Islamic State captures Jordanian pilot; plane not shot down, says CENTCOM

The F-16 fighter jet is the first lost since the coalition led by the United States began airstrikes against the group.

Frances Burns

AMMAN, Jordan, Dec. 24 (UPI) -- The Islamic State captured a Jordanian pilot Wednesday after his F-16 plane came down over Syria, the group said on Twitter.

The plane was the first to be downed since a U.S.-led coalition began carrying out airstrikes on territory held by IS in Syria and Iraq. Maj. Gen.
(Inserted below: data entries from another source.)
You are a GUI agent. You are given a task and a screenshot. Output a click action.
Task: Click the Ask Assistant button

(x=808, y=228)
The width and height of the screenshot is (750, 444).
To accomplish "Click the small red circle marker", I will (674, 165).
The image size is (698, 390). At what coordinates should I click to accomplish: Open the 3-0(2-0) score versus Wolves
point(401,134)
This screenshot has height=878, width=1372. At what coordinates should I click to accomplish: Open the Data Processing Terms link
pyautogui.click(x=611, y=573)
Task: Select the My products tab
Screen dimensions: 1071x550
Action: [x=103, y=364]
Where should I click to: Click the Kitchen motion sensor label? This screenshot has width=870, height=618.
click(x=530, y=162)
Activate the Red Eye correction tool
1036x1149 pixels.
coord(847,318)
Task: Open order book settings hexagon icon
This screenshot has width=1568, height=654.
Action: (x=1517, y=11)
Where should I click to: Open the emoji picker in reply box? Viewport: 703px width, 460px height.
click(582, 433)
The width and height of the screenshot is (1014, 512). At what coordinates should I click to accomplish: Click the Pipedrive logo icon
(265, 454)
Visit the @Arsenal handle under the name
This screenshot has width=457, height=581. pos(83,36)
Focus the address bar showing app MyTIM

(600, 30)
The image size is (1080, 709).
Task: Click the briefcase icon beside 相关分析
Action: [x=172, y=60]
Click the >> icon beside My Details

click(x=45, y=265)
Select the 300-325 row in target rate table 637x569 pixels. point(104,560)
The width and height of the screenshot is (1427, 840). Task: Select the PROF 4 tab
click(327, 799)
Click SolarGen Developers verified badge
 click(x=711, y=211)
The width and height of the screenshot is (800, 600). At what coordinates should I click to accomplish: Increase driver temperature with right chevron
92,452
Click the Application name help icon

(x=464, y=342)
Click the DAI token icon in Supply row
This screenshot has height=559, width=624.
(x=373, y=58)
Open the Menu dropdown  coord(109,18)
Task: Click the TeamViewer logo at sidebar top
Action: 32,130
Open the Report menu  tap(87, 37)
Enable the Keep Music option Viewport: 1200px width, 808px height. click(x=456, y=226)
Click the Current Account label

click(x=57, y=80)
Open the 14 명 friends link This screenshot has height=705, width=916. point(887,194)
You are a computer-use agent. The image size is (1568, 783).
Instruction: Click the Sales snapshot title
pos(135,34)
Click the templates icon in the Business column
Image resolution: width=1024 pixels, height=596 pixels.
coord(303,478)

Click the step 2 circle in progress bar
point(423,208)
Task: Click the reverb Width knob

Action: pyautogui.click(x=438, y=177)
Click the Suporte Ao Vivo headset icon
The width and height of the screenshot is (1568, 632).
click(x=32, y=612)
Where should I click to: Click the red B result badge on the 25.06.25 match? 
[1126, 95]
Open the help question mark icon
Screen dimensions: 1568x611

Fahd al-Kasabeh, a retired member of Jordan's military, identified the pilot as his nephew, Moaz al-Kasasbeh, from photographs posted by ISIS on social media.


It was originally thought that the plane had been shot down by IS forces, but the U.S. Central Command has explicitly denied this.

"This happened early this morning, and our activists on the ground have confirmed that the pilot is still alive and being held near Raqqa," Rami Abdulrahman, head of the Syrian Observatory for Human Rights in London, told the Washington Post in a telephone interview.

Jordan and a number of other Middle Eastern countries have joined the coalition.


The circumstances of the pilot's capture were unclear. The official news agency in Jordan said the plane crashed, while Abdulrahman said the F-16 appeared to have been shot down by a surface-to-air weapon, possibly a shoulder-fired missile. Iraqi defense officials say at least three of their helicopters have been downed by similar weapons since October.